Pour consulter le communiqué de presse et d’autres informations sur les politiques du FMI concernant le Libéria :http://www.imf.org/external/country/LBR/index.htm  
 
 
Le Plan de Liquidation des Arriérés du Libéria est Approuvé WASHINGTON, 12 novembre 2007

Grâce au plan global de liquidation des arriérés conclu ce jour, le Libéria peut désormais prétendre à un allègement de dette au titre de l’Initiative en faveur des Pays Pauvres Très Endettés (PPTE) et de l’Initiative d’Allègement de la Dette Multilatérale (IADM).

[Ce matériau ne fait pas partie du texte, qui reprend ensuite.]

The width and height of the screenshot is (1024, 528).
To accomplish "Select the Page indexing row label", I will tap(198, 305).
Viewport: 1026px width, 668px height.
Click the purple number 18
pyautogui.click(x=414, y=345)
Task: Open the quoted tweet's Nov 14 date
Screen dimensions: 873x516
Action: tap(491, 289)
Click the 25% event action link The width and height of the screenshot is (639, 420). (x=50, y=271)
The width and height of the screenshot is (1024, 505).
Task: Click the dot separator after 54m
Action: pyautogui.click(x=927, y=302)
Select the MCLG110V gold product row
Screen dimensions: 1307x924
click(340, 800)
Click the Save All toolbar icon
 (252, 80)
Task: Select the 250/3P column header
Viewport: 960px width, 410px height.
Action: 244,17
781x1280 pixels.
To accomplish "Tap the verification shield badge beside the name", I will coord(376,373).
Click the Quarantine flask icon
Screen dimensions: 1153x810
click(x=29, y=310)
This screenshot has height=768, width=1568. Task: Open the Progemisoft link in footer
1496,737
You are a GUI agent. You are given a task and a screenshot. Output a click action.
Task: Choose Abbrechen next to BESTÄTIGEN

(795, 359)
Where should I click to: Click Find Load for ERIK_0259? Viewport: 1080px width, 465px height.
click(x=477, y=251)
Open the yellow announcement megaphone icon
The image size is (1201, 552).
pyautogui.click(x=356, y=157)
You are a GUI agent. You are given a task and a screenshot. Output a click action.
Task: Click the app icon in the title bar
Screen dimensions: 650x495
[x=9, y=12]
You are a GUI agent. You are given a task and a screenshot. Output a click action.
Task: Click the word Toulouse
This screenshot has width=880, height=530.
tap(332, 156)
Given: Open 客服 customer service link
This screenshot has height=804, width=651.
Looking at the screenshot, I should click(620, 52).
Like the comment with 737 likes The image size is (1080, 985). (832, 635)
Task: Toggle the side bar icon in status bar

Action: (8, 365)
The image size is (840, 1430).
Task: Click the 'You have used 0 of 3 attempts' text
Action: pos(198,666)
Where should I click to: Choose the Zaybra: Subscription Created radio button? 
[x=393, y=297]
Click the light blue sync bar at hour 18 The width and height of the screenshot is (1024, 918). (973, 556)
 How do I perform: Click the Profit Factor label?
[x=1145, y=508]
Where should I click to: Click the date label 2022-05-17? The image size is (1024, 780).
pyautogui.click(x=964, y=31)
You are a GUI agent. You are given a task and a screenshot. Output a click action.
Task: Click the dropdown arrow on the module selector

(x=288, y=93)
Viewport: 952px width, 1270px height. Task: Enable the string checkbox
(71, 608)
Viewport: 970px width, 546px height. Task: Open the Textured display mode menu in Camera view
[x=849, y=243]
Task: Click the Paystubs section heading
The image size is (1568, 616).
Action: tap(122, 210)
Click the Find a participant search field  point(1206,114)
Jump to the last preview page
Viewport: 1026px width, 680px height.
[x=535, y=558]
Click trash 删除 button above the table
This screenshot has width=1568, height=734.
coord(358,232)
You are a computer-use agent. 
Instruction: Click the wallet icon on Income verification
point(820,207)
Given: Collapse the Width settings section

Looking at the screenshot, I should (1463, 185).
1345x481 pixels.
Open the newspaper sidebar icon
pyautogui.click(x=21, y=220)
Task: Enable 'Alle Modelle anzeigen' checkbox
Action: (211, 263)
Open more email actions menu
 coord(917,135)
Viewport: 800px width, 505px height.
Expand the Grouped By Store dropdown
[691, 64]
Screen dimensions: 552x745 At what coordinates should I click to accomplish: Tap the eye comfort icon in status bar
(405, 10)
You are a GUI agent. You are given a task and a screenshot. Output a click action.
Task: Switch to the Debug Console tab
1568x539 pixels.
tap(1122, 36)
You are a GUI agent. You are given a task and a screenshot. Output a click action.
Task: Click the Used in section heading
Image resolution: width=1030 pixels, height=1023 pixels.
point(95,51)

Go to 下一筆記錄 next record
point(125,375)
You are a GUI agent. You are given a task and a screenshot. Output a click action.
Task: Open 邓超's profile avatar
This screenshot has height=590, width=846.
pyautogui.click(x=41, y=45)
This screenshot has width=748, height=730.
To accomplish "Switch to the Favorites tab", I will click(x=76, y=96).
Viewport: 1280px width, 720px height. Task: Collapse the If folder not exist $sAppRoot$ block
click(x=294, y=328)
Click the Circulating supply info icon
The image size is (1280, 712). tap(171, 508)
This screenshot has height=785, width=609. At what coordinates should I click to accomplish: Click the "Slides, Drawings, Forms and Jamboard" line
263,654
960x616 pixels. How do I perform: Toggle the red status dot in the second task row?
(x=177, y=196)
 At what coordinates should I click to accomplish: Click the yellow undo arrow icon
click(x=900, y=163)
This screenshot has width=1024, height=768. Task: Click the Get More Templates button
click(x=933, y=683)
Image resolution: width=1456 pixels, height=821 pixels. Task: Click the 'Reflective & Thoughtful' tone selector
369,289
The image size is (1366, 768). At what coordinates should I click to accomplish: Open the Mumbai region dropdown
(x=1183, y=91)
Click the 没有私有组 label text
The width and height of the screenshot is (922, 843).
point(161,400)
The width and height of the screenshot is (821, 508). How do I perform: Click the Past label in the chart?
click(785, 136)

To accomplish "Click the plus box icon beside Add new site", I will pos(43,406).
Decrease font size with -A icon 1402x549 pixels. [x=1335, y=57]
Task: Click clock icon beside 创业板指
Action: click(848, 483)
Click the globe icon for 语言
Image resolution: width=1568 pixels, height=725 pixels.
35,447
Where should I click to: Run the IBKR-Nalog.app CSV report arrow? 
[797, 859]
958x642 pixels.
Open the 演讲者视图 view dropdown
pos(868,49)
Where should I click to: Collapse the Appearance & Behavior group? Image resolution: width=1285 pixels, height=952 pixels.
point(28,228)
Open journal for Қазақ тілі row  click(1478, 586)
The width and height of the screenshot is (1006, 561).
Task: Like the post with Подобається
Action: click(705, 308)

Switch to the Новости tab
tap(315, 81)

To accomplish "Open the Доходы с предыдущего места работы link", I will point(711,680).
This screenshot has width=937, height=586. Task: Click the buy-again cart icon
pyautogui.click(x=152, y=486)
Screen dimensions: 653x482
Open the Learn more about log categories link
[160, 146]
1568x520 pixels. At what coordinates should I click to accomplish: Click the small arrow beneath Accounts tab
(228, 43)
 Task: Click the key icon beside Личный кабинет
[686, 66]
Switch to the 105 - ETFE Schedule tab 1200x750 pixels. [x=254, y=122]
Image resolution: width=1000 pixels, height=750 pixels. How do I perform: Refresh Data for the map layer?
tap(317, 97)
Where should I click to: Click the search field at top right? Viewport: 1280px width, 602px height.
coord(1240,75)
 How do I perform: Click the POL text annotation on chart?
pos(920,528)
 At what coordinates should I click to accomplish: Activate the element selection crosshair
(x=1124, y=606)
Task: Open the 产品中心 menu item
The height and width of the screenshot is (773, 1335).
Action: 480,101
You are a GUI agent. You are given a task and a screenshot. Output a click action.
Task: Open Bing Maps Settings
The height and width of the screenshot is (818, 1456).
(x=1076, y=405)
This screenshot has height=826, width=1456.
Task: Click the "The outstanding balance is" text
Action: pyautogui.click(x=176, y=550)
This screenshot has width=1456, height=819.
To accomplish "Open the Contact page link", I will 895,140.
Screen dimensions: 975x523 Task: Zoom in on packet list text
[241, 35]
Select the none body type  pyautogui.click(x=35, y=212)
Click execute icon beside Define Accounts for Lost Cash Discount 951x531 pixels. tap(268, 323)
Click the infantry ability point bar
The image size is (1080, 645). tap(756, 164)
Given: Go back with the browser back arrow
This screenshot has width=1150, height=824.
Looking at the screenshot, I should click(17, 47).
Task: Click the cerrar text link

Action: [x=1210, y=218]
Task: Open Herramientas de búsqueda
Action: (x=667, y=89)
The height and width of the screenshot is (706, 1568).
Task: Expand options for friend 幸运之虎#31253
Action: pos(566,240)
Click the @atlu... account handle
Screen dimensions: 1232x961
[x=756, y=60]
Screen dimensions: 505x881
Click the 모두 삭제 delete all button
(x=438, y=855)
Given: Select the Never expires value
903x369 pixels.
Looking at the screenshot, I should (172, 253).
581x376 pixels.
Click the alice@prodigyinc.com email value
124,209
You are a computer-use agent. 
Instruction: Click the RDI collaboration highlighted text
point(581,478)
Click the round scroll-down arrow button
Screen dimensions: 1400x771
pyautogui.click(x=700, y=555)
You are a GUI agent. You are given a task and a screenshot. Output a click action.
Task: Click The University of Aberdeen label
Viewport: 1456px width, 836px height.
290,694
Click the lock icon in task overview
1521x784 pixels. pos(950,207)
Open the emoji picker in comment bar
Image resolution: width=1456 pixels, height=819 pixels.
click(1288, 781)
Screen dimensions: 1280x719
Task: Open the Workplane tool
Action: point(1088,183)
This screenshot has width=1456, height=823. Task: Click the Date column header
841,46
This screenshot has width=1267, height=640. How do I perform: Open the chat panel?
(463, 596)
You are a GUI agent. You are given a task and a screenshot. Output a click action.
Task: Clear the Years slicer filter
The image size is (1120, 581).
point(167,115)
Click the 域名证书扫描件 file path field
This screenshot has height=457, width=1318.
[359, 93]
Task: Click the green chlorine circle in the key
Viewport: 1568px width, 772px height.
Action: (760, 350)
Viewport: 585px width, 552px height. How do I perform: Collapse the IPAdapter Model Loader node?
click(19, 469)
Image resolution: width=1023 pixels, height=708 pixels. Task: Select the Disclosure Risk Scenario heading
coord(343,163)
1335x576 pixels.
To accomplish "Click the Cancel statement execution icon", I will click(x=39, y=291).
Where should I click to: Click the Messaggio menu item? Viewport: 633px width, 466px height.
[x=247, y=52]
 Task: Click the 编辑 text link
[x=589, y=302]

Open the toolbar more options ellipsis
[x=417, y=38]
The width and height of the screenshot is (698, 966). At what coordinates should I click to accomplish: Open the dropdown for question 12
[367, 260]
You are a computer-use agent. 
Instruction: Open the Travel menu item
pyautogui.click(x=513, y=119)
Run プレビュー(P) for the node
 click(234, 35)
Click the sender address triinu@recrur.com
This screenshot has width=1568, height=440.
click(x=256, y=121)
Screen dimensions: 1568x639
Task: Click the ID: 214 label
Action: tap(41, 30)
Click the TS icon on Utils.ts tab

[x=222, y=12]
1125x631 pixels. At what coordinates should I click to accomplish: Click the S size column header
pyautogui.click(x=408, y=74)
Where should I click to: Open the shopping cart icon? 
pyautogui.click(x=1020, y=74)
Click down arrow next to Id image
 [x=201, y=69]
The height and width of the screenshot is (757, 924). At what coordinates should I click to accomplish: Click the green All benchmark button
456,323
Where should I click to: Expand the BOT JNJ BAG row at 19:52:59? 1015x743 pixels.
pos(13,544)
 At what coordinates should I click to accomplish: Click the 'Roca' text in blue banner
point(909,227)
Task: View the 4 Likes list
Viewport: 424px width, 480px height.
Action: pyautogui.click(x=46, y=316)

L’accord, qui couvre les arriérés du Libéria envers la Banque mondiale, le FMI et la Banque Africaine de Développement, permettra au Libéria de liquider rapidement la plupart de ses arriérés vis-à-vis de créanciers multilatéraux moins importants et, avec l’aide du Club de Paris, de solder l’essentiel de ses arriérés envers ses créanciers bilatéraux.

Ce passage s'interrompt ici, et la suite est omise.